Bernard Phang, executive vice-president at GIC Real Estate UK, indicated during the same session that stressed debt was of interest to his firm, a long-time investor in global real estate. Indeed, loan portfolio trading should gather steam as banks are forced either to pull the plug on deals that have breached LTV covenants or aren’t able to be refinanced at the same levels where they were originally agreed.
"There are deals coming up for refinancing, and the market hasn’t reflected the fact there’s no money for refinancing," says Sarah Watkinson, partner at law firm Ashurst in London.
Publicly at least, GE has been in the vanguard of picking up value in European real estate loans. In April it acquired a €1.272 billion portfolio of senior and whole loans in a performing commercial property loan book from Capmark Europe. The portfolio comprises 39 loans to a group of high-quality borrowers secured on a range of different assets throughout Europe, the majority of which are domiciled in Germany.
"Lending is a good investment at the moment," says Michael Rowan, managing director of GE Real Estate UK. "We have the skill-set to buy these kinds of assets and were able to get them at a discount."
The acquisition follows GE’s purchase in November 2007 of a £2 billion ($3.9 billion) portfolio of performing commercial property loans from Bradford & Bingley. It comprises performing loans to a group of more than 100 borrowers. GE said it has experience in managing portfolios of performing loans and had spotted an opportunity in a period of market uncertainty.
"Through our proactive acquisition strategy, we are confident that we can add significant value to our UK business in these more challenging times," says Rowan. "The successful execution of this significant acquisition at the right price and on the right terms is a strong endorsement of our ability to complete large and complex transactions where we have identified an opportunity, regardless of market conditions."

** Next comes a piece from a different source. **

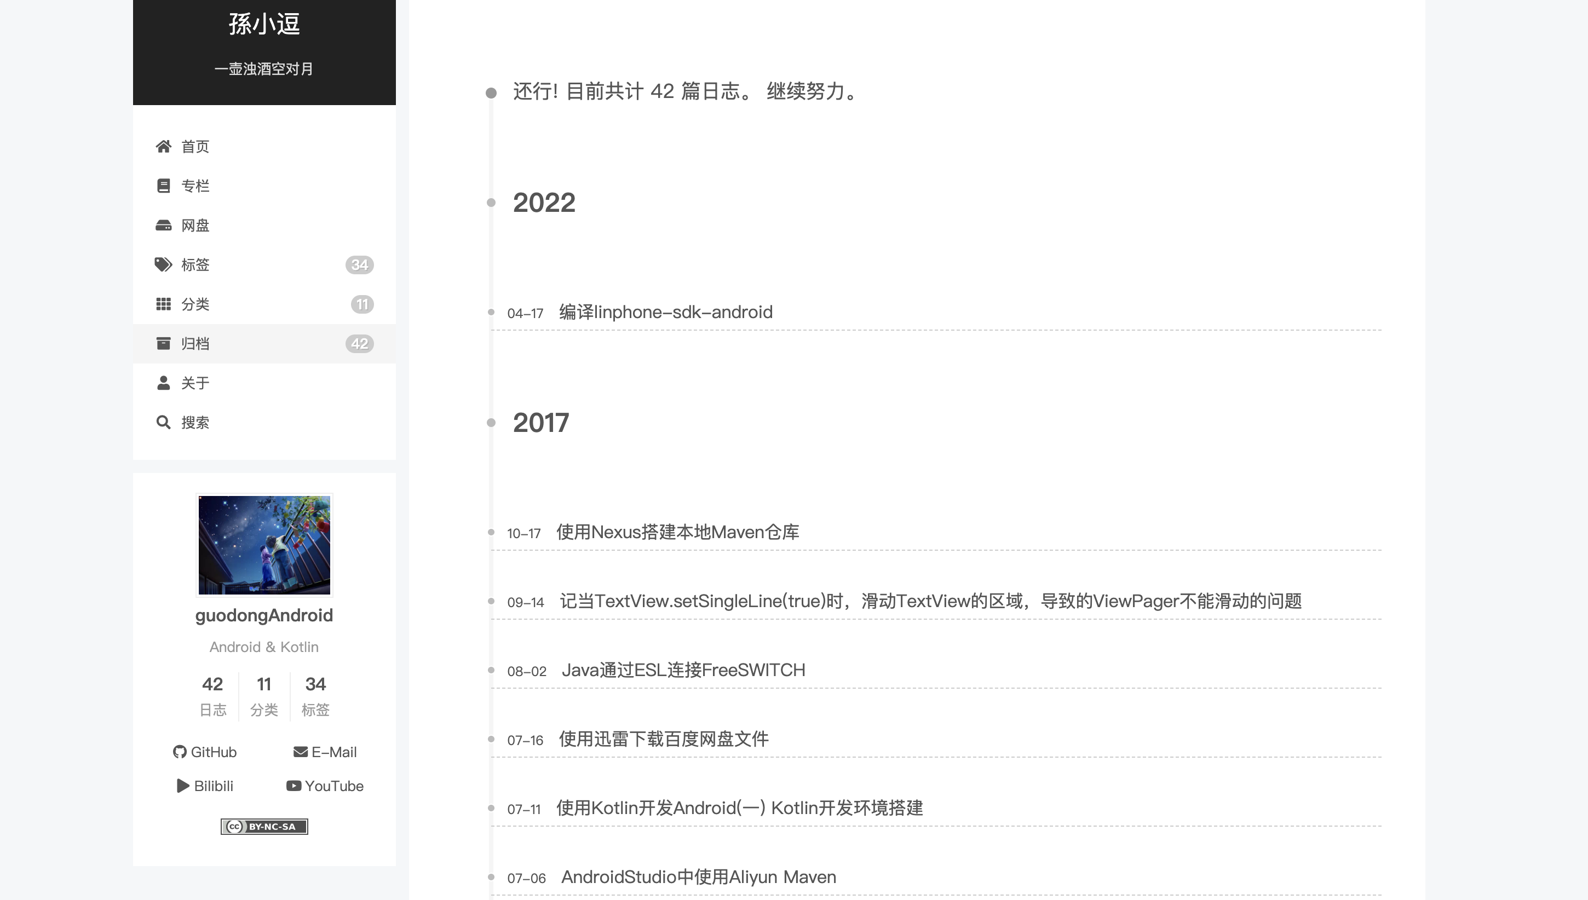Screen dimensions: 1588x900
Task: Click the archive box icon for 归档
Action: [x=164, y=343]
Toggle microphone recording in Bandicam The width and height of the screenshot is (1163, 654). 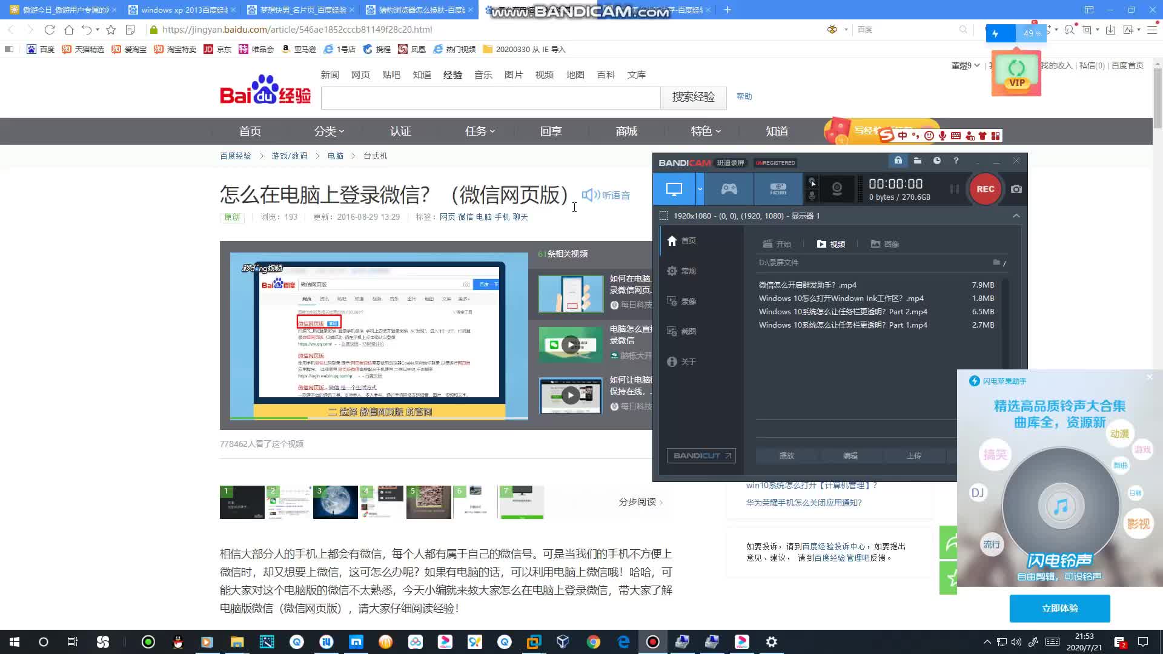812,196
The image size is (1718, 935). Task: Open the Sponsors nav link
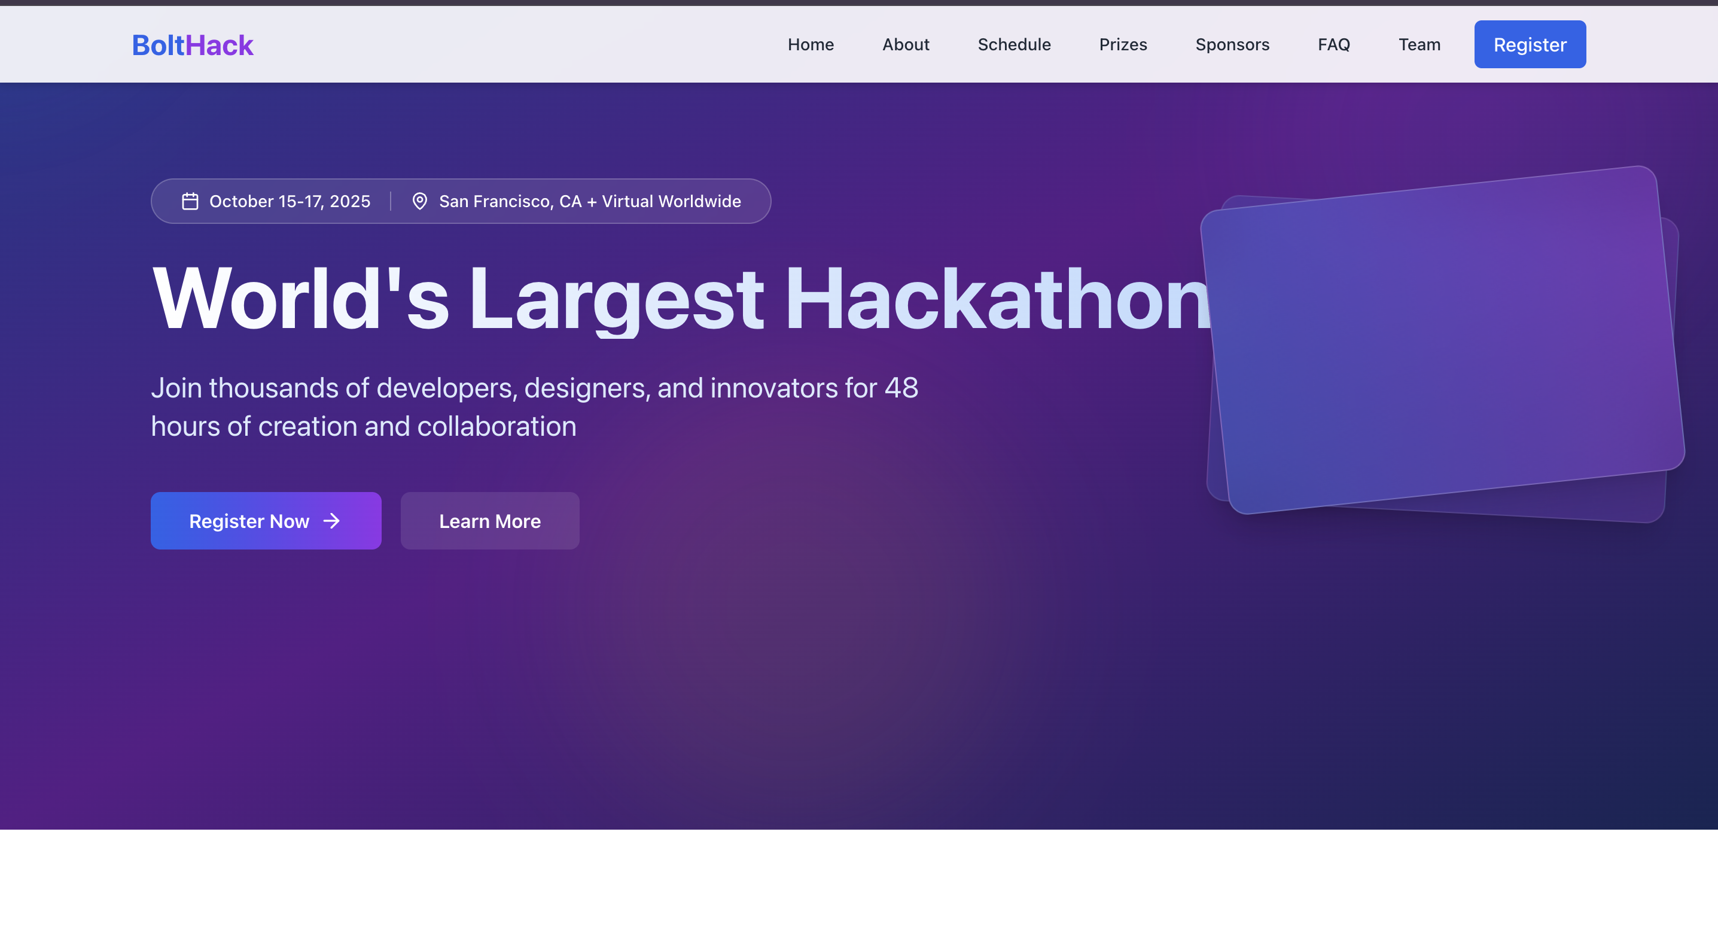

Value will persist in this sector, says Rowan and accordingly GE will seek to buy more portfolios. As LRE was going to press, GE announced the acquisition of a €642 million pan-European loan portfolio from Credit Suisse. While loans from balance sheet lenders such as Bradford & Bingley will be a source for those looking to buy, so will those originated by investment banks with the intention of pooling into commercial mortgage-backed securities.
Sadly for banks, the demand is unlikely to take up all the supply. "There are a limited amount of players [able to buy whole loan portfolios]," says GE’s Rowan.